# Jerky / kippered beef recipes?



## jfcarey99 (Feb 21, 2016)

Would like to here success stories on homemade jerky or kippered beef.
How to and recipes please


----------



## jmoritz (Feb 27, 2016)

Homemade jerky recipie
Everyone who tries this says its some of the best they've ate, and my kids turn their nose at anything store bought. It's a little spicy but not over the top. 
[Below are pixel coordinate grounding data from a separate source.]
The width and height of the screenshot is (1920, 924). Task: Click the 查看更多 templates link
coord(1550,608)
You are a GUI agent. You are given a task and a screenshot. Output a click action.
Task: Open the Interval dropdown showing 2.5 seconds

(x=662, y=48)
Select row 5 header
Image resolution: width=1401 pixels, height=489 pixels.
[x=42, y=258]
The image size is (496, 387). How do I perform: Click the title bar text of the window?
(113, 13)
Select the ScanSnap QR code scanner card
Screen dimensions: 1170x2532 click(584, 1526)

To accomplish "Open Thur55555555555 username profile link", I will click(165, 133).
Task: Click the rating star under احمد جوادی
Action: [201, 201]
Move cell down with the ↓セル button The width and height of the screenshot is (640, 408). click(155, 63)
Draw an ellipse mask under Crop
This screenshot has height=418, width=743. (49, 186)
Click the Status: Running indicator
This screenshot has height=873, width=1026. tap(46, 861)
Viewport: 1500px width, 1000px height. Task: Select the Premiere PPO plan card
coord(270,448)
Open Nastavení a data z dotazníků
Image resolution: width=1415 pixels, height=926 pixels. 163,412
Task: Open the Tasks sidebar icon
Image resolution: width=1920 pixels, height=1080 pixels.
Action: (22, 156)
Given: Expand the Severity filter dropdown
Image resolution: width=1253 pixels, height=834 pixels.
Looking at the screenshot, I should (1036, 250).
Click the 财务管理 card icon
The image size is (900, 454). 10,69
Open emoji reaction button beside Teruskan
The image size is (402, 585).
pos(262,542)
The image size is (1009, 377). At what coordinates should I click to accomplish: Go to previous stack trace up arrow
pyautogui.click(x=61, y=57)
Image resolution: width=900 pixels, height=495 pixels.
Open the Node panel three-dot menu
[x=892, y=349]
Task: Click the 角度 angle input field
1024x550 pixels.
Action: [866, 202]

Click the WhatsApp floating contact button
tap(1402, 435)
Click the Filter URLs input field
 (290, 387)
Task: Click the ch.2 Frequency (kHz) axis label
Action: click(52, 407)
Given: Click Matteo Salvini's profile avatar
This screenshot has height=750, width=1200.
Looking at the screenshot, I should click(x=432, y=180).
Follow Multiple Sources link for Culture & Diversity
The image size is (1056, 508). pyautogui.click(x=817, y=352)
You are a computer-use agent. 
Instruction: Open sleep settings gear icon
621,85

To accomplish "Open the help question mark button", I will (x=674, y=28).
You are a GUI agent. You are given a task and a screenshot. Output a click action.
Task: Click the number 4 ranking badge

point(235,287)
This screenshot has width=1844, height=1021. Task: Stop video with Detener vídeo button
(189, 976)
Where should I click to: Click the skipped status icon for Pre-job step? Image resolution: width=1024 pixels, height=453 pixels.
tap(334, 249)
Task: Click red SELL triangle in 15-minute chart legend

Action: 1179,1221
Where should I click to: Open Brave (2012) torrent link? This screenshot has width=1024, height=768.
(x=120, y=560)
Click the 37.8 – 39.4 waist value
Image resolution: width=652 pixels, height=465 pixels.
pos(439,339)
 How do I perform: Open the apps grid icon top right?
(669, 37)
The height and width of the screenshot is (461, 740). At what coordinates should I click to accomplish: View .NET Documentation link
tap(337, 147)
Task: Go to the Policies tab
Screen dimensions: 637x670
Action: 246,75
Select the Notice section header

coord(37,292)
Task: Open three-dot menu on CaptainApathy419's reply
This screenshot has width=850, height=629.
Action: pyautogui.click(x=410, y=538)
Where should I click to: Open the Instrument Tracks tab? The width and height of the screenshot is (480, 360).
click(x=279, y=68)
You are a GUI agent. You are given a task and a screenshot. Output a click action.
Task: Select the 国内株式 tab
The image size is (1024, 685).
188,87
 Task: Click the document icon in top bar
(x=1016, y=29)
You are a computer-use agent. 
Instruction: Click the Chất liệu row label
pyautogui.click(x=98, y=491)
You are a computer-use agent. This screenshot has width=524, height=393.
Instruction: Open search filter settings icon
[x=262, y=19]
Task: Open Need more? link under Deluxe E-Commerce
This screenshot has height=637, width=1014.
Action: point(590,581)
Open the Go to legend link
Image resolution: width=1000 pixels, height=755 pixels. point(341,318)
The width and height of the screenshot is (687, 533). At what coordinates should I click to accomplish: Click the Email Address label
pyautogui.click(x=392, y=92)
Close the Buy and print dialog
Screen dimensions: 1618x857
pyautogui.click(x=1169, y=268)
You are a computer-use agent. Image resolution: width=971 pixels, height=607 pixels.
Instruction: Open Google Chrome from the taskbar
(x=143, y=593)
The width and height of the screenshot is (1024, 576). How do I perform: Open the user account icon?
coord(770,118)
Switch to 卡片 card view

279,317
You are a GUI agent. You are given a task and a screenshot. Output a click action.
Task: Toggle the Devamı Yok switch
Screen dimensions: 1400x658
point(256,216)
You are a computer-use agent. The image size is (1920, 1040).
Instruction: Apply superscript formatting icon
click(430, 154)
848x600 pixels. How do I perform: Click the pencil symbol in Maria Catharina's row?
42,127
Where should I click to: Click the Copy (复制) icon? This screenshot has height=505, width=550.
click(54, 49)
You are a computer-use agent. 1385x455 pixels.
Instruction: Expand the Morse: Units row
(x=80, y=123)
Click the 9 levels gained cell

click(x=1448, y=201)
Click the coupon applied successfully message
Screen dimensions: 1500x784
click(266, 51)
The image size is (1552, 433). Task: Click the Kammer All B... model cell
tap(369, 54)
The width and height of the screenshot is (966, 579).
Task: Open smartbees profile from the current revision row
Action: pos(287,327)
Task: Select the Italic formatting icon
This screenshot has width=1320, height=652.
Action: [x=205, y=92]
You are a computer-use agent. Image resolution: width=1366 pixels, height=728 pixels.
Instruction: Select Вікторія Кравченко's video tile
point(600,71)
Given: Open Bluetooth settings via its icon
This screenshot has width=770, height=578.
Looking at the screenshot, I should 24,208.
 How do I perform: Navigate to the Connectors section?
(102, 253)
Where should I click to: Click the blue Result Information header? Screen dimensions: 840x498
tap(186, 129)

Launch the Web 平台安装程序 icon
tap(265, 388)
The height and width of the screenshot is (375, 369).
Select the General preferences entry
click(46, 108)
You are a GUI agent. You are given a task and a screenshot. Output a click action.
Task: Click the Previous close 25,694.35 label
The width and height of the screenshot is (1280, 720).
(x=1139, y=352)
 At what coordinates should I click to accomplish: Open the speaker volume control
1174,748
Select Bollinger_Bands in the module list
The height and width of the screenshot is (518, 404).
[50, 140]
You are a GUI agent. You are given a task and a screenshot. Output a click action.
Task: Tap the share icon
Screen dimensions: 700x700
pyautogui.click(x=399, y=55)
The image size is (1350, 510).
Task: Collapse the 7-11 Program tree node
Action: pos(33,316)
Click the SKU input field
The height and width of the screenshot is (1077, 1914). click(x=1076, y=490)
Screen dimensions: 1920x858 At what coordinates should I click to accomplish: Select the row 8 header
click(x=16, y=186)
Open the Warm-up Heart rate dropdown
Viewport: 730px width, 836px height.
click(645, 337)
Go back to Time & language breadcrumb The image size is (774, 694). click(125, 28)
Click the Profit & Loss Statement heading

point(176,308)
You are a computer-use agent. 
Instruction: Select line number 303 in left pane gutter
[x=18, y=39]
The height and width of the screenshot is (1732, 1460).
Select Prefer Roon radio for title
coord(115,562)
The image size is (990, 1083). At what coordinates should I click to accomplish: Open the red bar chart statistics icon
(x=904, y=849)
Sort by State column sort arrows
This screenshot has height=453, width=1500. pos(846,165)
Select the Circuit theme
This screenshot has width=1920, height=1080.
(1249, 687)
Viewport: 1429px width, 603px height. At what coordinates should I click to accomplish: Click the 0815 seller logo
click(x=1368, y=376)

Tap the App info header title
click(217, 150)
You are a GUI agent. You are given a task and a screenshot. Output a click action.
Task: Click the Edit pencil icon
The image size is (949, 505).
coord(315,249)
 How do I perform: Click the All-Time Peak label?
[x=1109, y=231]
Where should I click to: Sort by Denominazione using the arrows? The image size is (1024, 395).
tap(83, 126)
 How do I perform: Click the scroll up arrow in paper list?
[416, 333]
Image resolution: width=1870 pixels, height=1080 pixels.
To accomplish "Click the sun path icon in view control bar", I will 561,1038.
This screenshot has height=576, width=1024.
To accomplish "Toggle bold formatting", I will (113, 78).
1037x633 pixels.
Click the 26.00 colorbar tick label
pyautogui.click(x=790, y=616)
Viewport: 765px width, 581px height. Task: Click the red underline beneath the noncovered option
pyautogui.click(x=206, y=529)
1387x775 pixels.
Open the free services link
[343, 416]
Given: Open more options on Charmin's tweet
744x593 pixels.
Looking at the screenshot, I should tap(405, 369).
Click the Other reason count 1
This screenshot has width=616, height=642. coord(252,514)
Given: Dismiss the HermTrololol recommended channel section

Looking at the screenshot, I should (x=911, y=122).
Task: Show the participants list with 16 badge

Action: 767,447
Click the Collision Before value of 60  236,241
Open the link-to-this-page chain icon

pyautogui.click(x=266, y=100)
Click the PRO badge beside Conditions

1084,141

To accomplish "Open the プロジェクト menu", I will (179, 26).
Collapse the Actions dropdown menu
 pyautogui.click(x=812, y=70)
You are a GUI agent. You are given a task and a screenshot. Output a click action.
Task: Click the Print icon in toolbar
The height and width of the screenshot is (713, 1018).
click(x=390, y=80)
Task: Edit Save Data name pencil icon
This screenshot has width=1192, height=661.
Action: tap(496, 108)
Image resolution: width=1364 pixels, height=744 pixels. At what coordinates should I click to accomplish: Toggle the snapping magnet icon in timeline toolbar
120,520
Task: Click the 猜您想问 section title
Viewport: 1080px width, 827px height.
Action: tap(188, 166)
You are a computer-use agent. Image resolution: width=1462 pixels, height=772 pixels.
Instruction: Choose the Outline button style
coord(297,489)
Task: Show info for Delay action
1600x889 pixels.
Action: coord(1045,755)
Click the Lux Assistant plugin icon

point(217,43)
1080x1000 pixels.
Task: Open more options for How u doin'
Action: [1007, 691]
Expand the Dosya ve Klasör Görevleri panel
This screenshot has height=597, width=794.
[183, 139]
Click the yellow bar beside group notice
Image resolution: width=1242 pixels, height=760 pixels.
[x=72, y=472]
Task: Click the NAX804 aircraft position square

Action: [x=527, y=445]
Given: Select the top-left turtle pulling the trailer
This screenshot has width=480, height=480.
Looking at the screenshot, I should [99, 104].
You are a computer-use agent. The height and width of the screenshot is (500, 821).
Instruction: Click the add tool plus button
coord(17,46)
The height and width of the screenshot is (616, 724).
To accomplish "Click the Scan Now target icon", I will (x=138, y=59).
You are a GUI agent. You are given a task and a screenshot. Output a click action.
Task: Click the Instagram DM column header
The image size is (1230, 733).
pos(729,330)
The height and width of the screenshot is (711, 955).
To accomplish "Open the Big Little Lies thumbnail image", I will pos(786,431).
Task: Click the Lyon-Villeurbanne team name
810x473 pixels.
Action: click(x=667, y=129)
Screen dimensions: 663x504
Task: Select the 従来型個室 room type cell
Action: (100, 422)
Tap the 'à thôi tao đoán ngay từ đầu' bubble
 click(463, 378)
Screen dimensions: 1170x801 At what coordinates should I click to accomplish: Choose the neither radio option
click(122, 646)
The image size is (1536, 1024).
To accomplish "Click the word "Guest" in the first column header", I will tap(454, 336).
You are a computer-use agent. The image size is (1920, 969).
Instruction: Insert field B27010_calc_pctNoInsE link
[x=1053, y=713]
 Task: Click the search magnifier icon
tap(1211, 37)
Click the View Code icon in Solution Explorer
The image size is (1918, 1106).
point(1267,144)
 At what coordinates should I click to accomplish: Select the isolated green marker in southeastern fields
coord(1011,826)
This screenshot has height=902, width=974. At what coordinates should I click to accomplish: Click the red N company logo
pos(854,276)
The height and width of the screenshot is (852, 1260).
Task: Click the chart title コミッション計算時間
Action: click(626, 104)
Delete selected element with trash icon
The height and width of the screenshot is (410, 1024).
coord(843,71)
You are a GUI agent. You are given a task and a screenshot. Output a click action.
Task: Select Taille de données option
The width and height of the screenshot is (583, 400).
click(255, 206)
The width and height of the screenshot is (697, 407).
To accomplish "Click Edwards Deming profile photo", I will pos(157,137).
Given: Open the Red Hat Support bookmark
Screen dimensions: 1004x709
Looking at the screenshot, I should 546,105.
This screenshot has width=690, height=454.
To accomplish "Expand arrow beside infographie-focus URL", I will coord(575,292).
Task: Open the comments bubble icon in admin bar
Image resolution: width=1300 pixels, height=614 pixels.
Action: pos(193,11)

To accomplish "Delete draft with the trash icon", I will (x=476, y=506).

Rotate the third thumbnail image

4 lbs meat sliced 1/8" make sure to trim ALL fat off. 
16 oz Dales steak seasoning (if you can't find dales you can use soy in a pinch)
4oz liquid smoke
3 tbsp Greek seasoning
1 tbsp crushed red pepper
1 tbsp garlic powder
1 tbsp onion powder
1 tsp black pepper
1/2 tsp salt
1 tbsp Worcester sauce 
1 tbsp Louisiana hot sauce 
3 tbsp bbq sauce or teriyaki sauce 

Merrinade at least 1/2 hour to 24 hours 
I dehydrate mine instead of smoke, but I leave it in for about 5 hours at 160.  
You have to watch it about every 30 min towards the end.  Once it feels like you want it pull it off, if it's starting to look dry, get it off or you'll need more beer to get it down!  
By the way I do this with all deer, but beef is the same. 
Enjoy


----------



## chef jimmyj (Feb 27, 2016)

Here you go...10,000+ Posts of great Jerky Recipe, procedures, problems and pitfalls...JJ
	

	
	
		
		



		
			






http://www.smokingmeatforums.com/f/131/making-jerky


----------



## hoity toit (Feb 27, 2016)

Jmoritz said:


> Homemade jerky recipie
> Everyone who tries this says its some of the best they've ate, and my kids turn their nose at anything store bought. It's a little spicy but not over the top.
> 
> 4 lbs meat sliced 1/8" make sure to trim ALL fat off.
> ...


That is a good mix of spices you have there...looks like it is a good mix.


----------